STUDY MATERIAL -
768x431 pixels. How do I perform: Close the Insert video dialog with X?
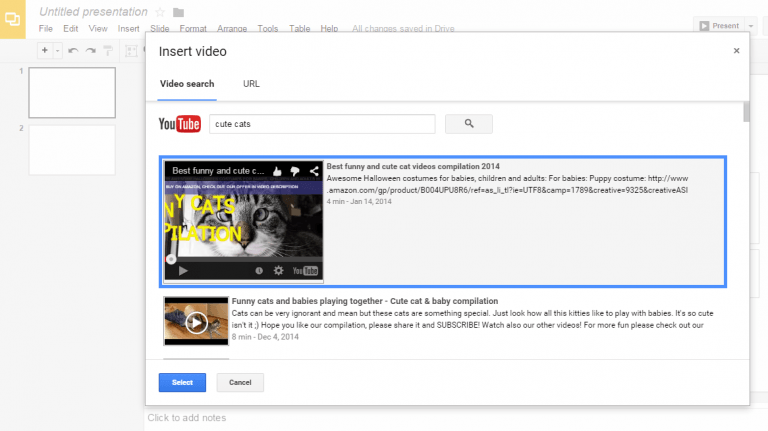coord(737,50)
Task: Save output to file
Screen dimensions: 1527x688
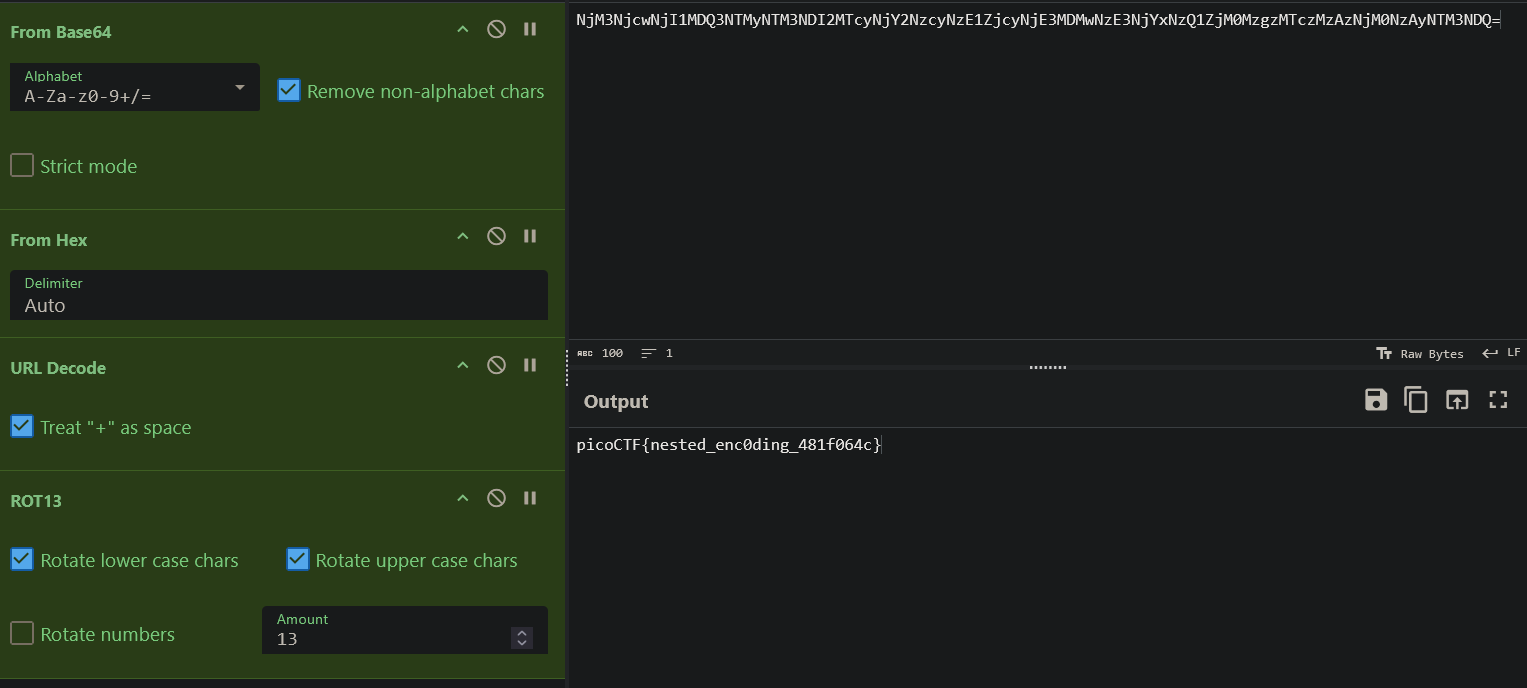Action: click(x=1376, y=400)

...

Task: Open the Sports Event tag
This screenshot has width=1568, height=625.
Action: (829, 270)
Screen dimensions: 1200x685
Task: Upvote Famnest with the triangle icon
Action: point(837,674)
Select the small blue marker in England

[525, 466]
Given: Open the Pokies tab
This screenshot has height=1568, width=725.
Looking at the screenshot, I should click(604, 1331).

* * *

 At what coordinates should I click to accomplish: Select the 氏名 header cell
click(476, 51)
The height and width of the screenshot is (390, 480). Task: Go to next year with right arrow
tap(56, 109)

WHAT IS NEEDED - Pull every line containing "Open" out of the data above.

RESULT -
Task: Open the Sports Event tag
Given: Open the Pokies tab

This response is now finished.